At this point I had no options left. I had to get accustomed to the idea that the money was gone, with little chance of recovery. I didn’t have enough cash left to pay for another narrator outright, and was going to have to do a royalty-share again, which limited my distribution options too.
The only consolation left was that I knew this article would be born out of the loss. I would be warning others of the potential pitfalls of pre-paying for audiobook narration without putting any safeguards in place to protect themselves. And let me tell you, that was only a small consolation.
I eventually found a new narrator and finally got the audiobook for Stop Putting Out Fires to market. Only three months later than intended. I’m happy with the final result and am ready to continue accruing sales with this new income stream.
What I will Do Differently Next Time
Even though it worked out poorly for me the first time, I would still prefer to pre-pay for the audiobook narration of my next book. I like the flexibility that it gives me. But I will put some safeguards in place to mitigate the risk of paying for a product before it’s delivered.
I have a personal relationship with my narrator now and know him outside of the ACX platform. We have a mutual group of friends and professional acquaintances. There is more at risk for both of us if we were to treat each other inequitably.
I will only issue pre-payment within the ACX platform, such that the narrator can only access it once the audiobook has been delivered. This gives the added safeguard of keeping everything within the ACX dispute resolution process, should a problem arise.

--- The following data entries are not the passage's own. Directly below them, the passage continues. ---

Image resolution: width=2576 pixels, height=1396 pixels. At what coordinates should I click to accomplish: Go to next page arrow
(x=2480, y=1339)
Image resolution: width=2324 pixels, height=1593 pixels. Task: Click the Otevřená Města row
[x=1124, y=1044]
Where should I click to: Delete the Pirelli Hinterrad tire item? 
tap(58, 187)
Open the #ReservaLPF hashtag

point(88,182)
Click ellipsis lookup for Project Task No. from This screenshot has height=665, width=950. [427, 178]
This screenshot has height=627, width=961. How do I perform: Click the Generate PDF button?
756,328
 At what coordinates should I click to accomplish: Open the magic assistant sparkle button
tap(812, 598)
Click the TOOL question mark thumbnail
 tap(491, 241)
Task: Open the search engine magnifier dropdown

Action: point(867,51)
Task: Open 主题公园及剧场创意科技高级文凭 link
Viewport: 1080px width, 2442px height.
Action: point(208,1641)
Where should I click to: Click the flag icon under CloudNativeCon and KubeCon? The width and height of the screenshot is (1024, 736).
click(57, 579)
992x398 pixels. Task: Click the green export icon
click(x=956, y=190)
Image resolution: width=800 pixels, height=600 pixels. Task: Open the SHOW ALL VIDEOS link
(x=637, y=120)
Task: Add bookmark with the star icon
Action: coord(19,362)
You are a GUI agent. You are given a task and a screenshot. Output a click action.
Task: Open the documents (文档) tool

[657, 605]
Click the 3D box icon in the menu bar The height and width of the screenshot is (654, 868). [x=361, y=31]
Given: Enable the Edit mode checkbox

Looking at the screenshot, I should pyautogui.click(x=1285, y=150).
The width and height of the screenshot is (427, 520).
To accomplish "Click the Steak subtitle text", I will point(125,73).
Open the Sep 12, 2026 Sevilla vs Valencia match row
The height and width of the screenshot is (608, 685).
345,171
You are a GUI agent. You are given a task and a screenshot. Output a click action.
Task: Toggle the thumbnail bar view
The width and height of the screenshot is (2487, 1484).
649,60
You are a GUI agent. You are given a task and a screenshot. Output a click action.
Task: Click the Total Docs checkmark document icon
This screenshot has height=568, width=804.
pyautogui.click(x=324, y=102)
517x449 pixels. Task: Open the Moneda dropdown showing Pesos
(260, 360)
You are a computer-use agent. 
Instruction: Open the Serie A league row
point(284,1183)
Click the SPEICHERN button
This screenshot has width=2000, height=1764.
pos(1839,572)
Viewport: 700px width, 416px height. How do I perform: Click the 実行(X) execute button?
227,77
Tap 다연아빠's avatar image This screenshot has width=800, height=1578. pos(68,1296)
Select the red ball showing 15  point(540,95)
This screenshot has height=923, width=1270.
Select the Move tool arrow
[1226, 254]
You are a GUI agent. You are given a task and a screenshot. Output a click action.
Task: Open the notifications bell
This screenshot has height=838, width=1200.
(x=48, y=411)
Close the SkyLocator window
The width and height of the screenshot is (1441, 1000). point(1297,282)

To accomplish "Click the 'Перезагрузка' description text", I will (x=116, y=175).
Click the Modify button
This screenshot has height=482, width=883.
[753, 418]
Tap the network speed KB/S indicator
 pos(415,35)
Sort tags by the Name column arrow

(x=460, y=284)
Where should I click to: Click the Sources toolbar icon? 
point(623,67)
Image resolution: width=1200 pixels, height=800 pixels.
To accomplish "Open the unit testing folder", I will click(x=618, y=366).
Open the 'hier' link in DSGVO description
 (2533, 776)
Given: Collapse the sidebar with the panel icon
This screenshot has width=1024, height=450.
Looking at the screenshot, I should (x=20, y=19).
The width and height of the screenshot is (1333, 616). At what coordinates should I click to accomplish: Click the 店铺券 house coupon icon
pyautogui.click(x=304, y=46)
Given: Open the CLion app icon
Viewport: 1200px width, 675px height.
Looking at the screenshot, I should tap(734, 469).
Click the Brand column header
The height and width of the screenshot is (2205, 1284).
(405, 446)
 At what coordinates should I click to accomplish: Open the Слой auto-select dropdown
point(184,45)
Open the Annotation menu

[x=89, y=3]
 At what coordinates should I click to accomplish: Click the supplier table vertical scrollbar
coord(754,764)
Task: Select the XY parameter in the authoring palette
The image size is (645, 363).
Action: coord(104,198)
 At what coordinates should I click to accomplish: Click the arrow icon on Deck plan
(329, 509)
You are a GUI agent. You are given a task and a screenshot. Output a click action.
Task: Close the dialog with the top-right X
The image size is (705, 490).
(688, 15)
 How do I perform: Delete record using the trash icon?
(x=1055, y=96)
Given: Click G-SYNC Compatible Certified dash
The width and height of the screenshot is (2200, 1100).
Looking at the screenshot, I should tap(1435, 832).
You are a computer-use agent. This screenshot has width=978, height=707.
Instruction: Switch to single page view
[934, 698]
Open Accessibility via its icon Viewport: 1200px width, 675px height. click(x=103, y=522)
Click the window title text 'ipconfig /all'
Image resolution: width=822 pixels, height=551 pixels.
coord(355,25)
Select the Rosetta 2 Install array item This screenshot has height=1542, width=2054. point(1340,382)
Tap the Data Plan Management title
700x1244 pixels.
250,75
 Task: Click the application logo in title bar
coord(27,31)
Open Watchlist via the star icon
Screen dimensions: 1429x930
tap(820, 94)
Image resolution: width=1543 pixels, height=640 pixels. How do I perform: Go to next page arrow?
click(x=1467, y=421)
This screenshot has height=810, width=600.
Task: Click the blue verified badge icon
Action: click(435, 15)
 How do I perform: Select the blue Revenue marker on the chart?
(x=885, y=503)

I will keep all communication about fee arrangements within ACX’s messaging platform, rather than using outside email for some exchanges. Again, this keeps everything consolidated within ACX for easy review and accessibility.
As you consider your options for having your books narrated as audiobooks, make sure you cover your bases and protect yourself. If you haven’t yet created audiobooks out of your writing, you definitely should. It’s been a significant percentage of my book sales this year.